A review by twilliamson
Dark Apprentice by Kevin J. Anderson

1.0

Dark Apprentice, the sequel to Kevin J. Anderson's Jedi Search, is as equally baffling as the first. Incoherent even in its best light, the book continues to struggle to do anything to develop the characters of the Star Wars established canon or even flesh out any of the new characters Anderson introduces to the worn drama of the series.

The book opens, for example, with a dramatic starship crash, then abruptly transitions to a scene with Han Solo skiing with Kyp, one of the new characters of this trilogy. There's no narrative reason for the skiing sequence except that it's a place to flex Anderson's sense of action (which overpromises and underdelivers every time). Narrative tension is lost again when Solo decides to play a game of sabacc with Lando Calrissian over the fate of the Millennium Falcon.

The narrative diversions sap away from any momentum or focus on what feels like should be the focal point of the novel, and the trilogy on a whole: Luke Skywalker's efforts at creating a new Jedi Order and training a new generation of Jedi Knights. With so much of the book oriented toward the expanding cast of the series, very little is done to add a sense of growth to any single one of the characters. Moreover, because so little is done to help flesh out character motivations, things seem to just happen for almost no reason entirely. What's the relevance, for example, of the Jedi children getting lost on Coruscant for a chapter? Did we really need any of the dumb museum sequence, or was that just an excuse to introduce yet another stupid minor character of no considerable weight or importance to the story and its characters?

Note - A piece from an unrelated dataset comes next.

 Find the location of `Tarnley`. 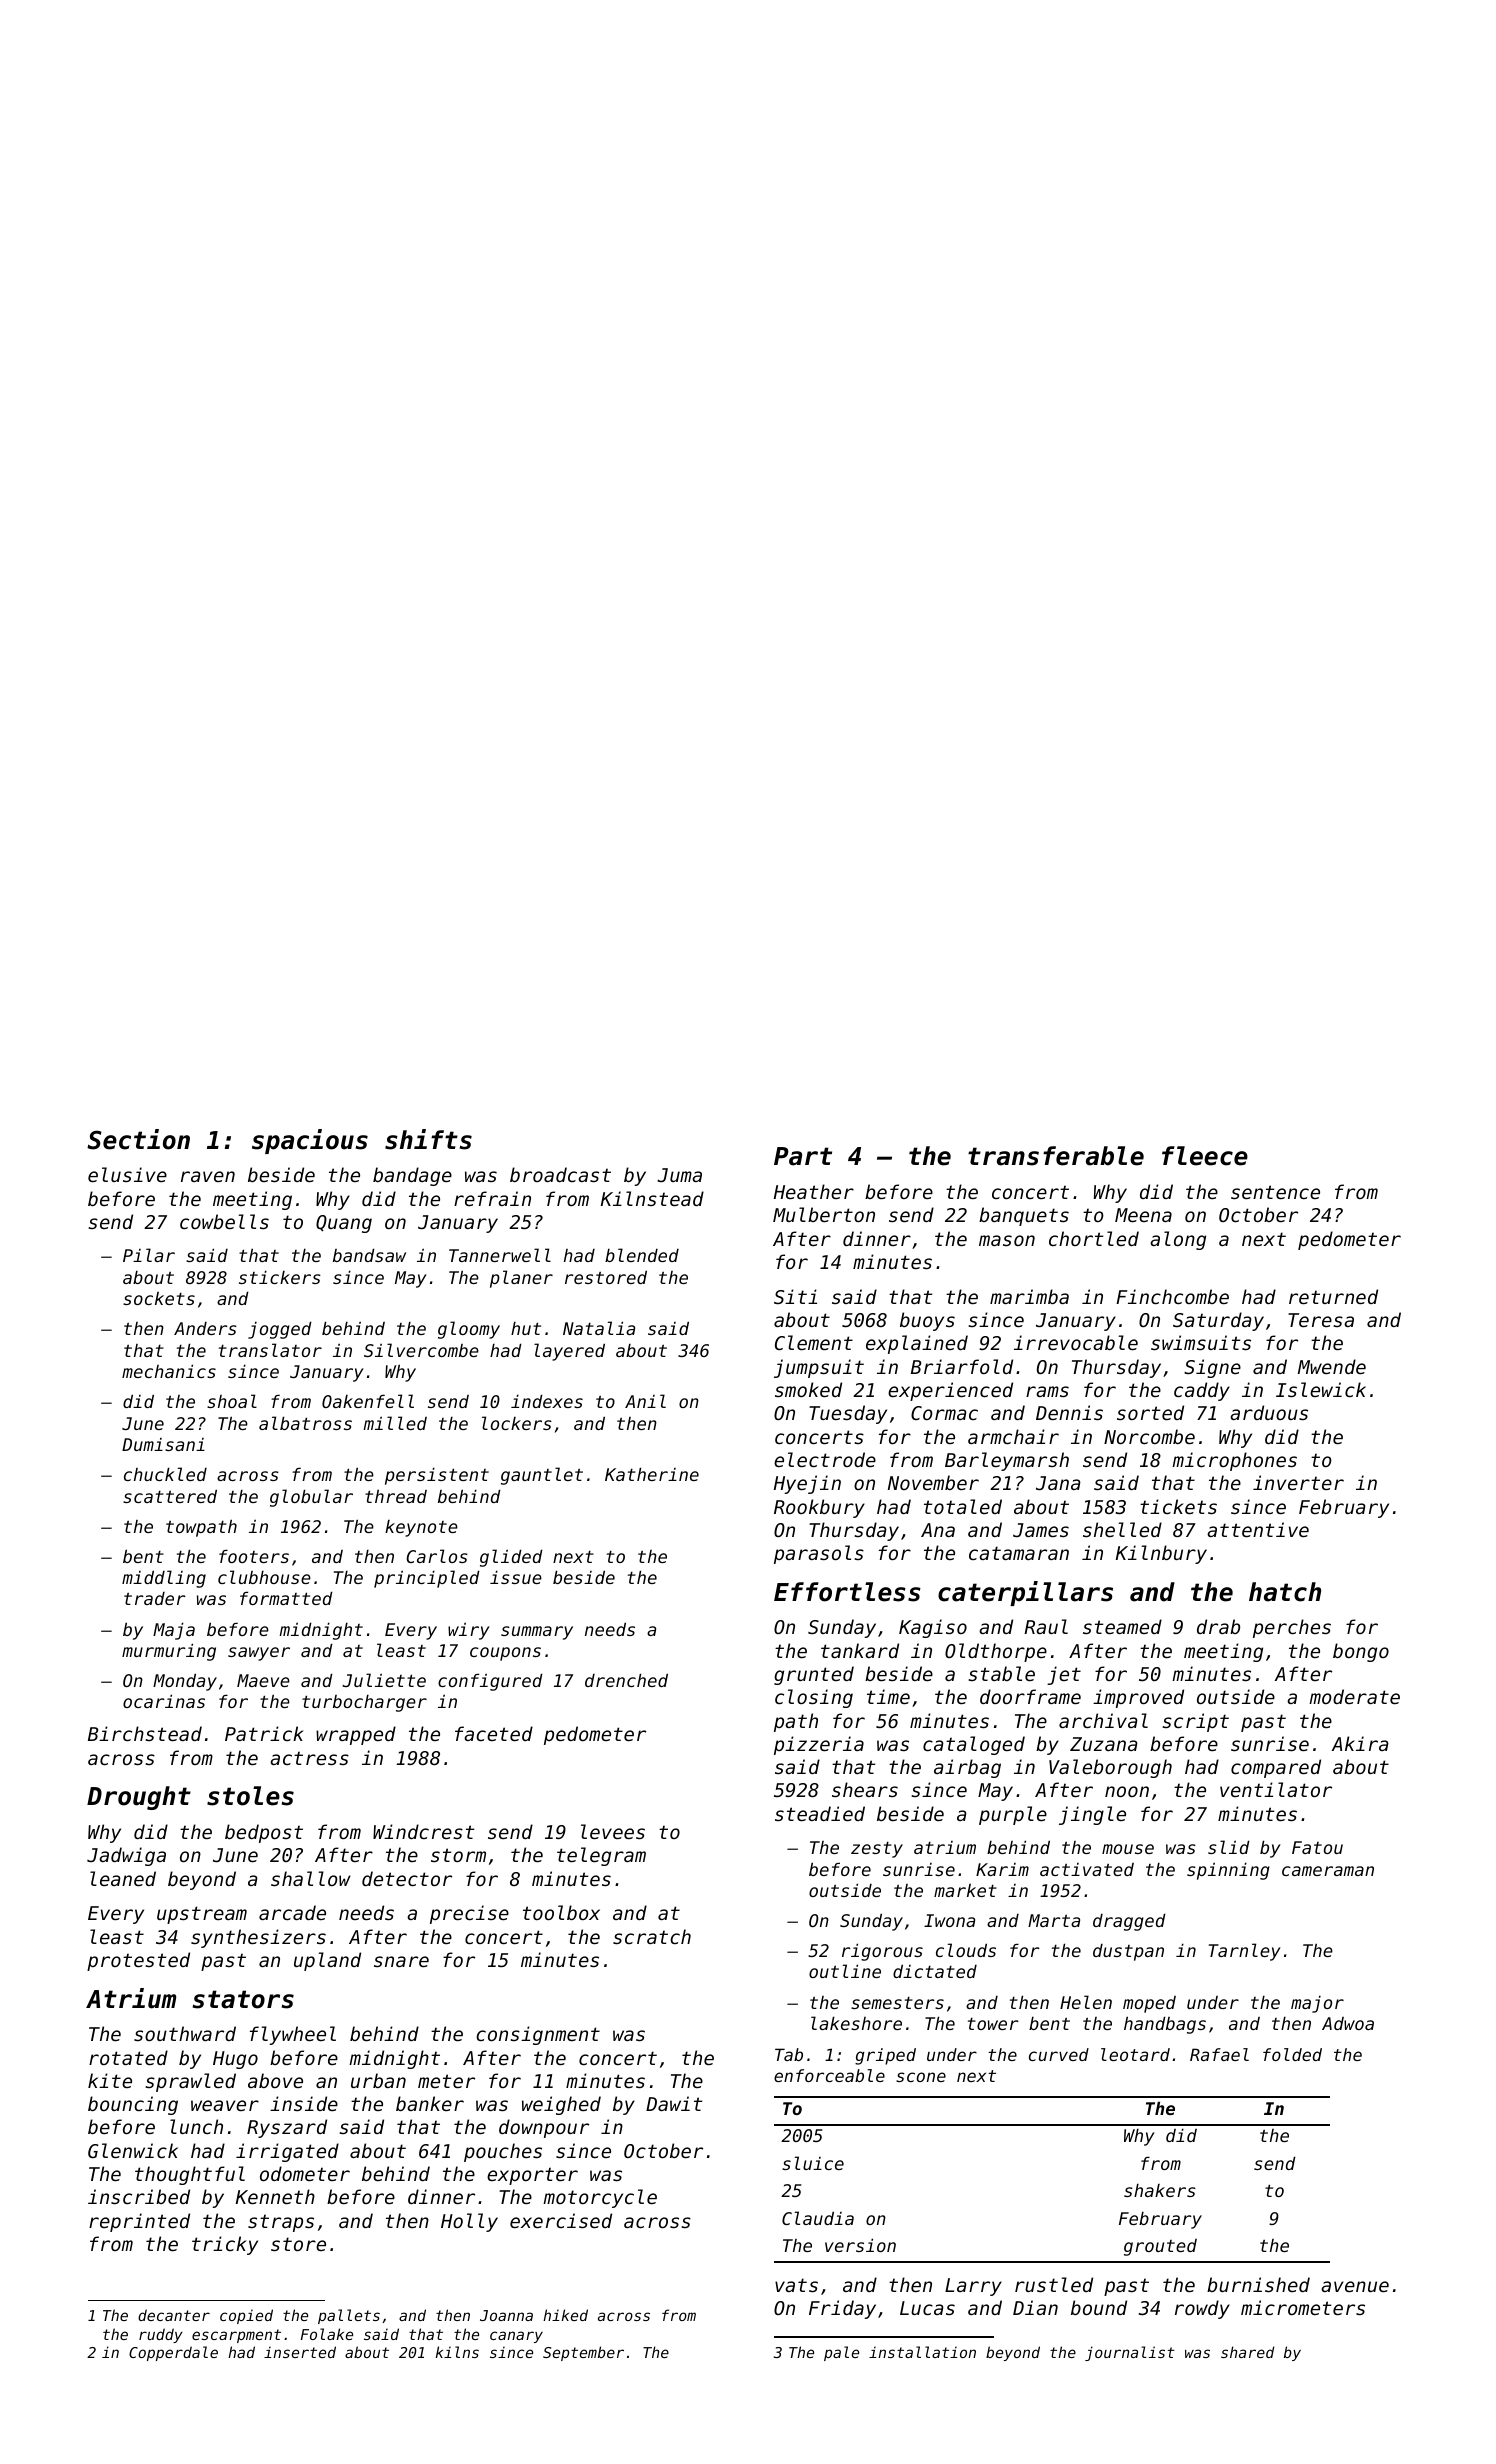

Tarnley is located at coordinates (1245, 1952).
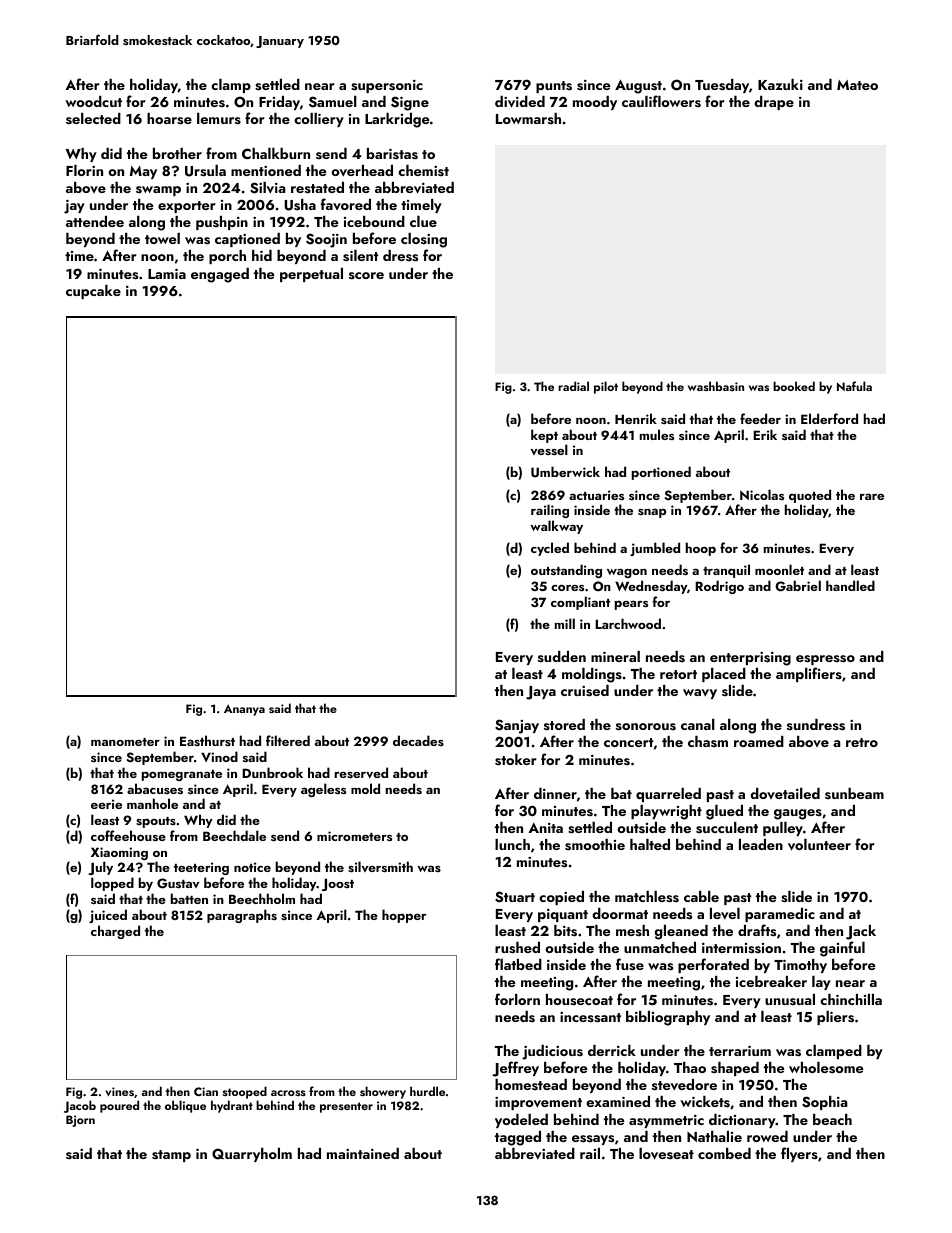 The width and height of the image is (952, 1233). I want to click on brother, so click(177, 153).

Indeed, the only character who receives any significant arc or development is Kyp, whose change in attitude is not discovered over the course of the book but instead occurs abruptly within the span of only a handful of pages, and we're explicitly told why his attitude changes instead of being given the opportunity to experience his change through the actions of the narrative. Anderson's approach to character development is simply an exposition dump.

Dark Apprentice is not really the worst Star Wars novel I've read, but it is thoroughly inconsistent, incoherent, incohesive, and in desperate need of major revision. It is one of the most unfocused novels I've ever read, and not even being tie-in fiction can disguise how poorly written, poorly constructed, and poorly implemented the novel's story is.

Star Wars deserves better than this.